Ioannis Mollas, Nick Bassiliades, & Grigorios Tsoumakas, LioNets: a neural-specific local interpretation technique exploiting penultimate layer information. Appl Intell (2022).

Author(s): I. Mollas, N. Bassiliades, G. Tsoumakas


Appeared In: Applied Intelligence, Springer (2022)

Keywords: Interpretable, Explainable, Machine Learning, Neural Networks


Abstract: Artificial Intelligence (AI) is having an enormous impact on the rise of technology in every sector. Indeed, AI-powered systems are monitoring and deciding on sensitive economic and societal issues. The future is moving towards automation, and we must not prevent it. Many people, though, have opposing views because of the fear of uncontrollable AI systems. This concern could be reasonable if it originated from considerations associated with social issues, like gender-biased or obscure decision-making systems. Explainable AI (XAI) is a tremendous step towards reliable systems, enhancing the trust of people in AI. Interpretable machine learning (IML), a subfield of XAI, is also an urgent topic of research.

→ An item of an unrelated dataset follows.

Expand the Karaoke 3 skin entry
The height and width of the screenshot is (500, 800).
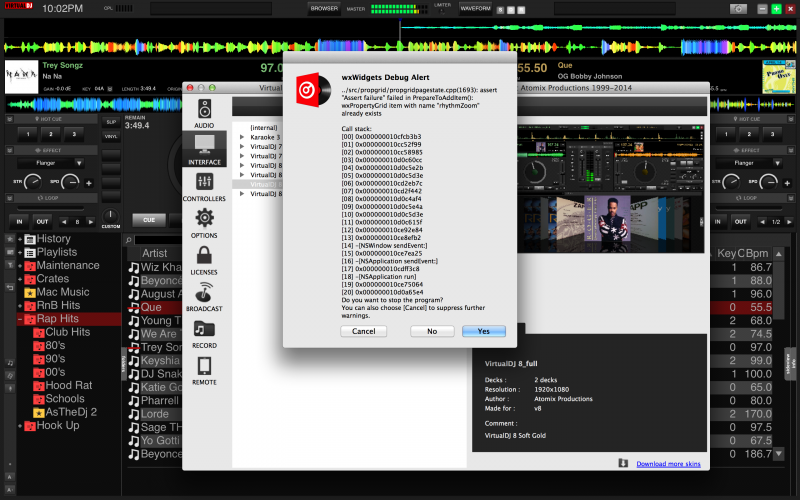241,137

This paper presents a small but significant contribution to the IML community. We focus on a local-based, neural-specific interpretation process applied to textual and time series data. Therefore, the proposed technique, which we call “LioNets”, introduces novel approaches to present feature importance-based interpretations. We propose an innovative way to produce counterfactual words in textual datasets. Through a set of quantitative and qualitative experiments, we present competitiveness of LioNets compared to other techniques and suggest its usefulness.